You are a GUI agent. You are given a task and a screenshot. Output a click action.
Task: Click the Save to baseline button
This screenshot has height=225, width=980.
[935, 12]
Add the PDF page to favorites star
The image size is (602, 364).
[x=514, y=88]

- [Brief]
Render every line of the records above as a JSON list of strings, one string per line, leaving out any blank lines.

- [Result of this exercise]
[
  "You are a GUI agent. You are given a task and a screenshot. Output a click action.",
  "Task: Click the Save to baseline button",
  "This screenshot has height=225, width=980.",
  "[935, 12]",
  "Add the PDF page to favorites star",
  "The image size is (602, 364).",
  "[x=514, y=88]"
]